Now, the hot water WAS working. I just had a nice shower. But I let her talk.
"I went to take a shower and I let the water run FOREVER and it never got hot! I don't know what these people are doing with the money, but I had to take a cold shower because of it! I'm sick of this."
All this anger over a few degrees difference in water. All this frustration because of unmet expectations. Not only did she expect a shower, but she also expected hot water; she expected the bill be paid, the payer be responsible, and the gas to be sent. It's a chain reaction, you see. Expectations based on expectations.
Once there was no hot water, she became angry. But you cannot be angry at water. It is impossible. The water will not receive your anger.

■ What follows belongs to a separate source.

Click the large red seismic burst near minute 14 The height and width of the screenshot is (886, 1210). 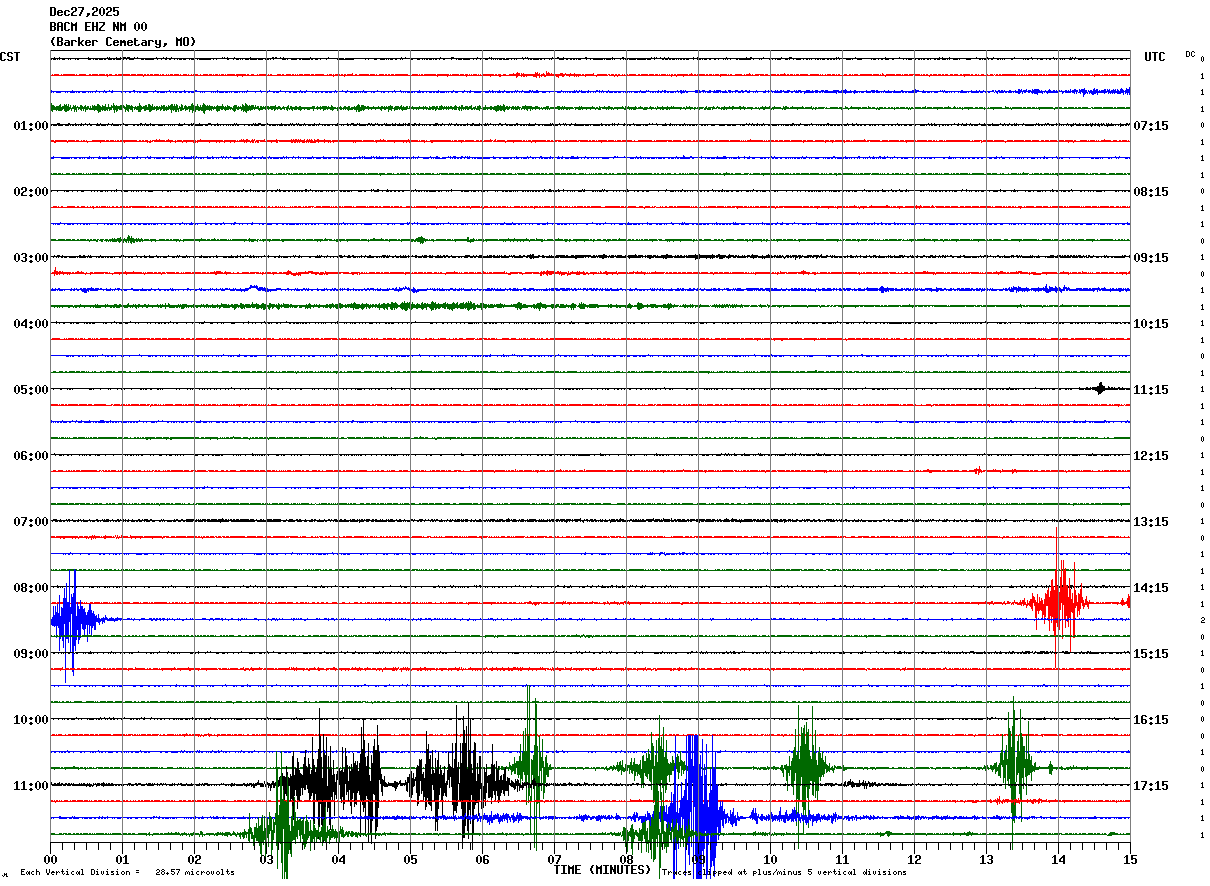(x=1057, y=602)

It is incapable.
When an apple is dropped by a tree and hits you on the head, it is a cause for laughter.
When an apple is dropped by a person and hits you on the head, it is a cause for punishment.
So the anger- which belongs entirely to her, was created BY her- ignored by the water, must find a new target. "Logic" provides that if the water is not hot, then the gas must be off. This is not the fault of someTHING, but someONE! NOW the anger can flow! Now it can be accepted!
So not only is she mad over the temperature, she is now mad about the bill, about the payer, and about the gas. The whole shower is ruined and at no fault of her own! Be mad about that too!
Of course, there was hot water the whole time. Which just drives the point even harder.
Expectations creat frustrations.
When you expect something, you have already set yourself up for failure. It will be a miracle if you can go on expecting, and never find frustration. If she had gone into that bathroom with no expectations this problem would not have been. The water was not the problem.
You can demonstrate this to yourself with a barking dog. After every bark, tell yourself "the dog will not bark anymore. it is done." When the dog barks again, you can feel the disappointment. Tell yourself again it was the last bark, and again you will be disappointed. You will become increasingly frustrated with every bark. Instead of a noise, the barking is now a taunt. It's as if the dog is doing it on purpose just to annoy you.
But this is the way people live every day. This is acceptable. It is acceptable to base the expectations of today on the outcomes of yesterday. "My car ran fine yesterday, it will not break down today," "I had a job yesterday, I cannot be fired today," "I had hot water yesterday, it will be hot again today."
This is called optimism.
Also, these expectations come in another flavor: "My car broke down yesterday, it will probably happen again today," "I didn't get a job yesterday, I can't get one today," "There was no hot water yesterday, I bet it's out again today."
This is called pessimism.
So you see, optimism, pessimism... They're really the same thing. They're both forms of expecting. It's like seeing Heads or Tails, but being blind to the quarter. It doesn't really matter which side it lands on, because it will still be a quarter. Likewise, it doesn't matter if you're a "positive thinker" or a "negative nancy," you will still be creating expectations. You will still be creating problems.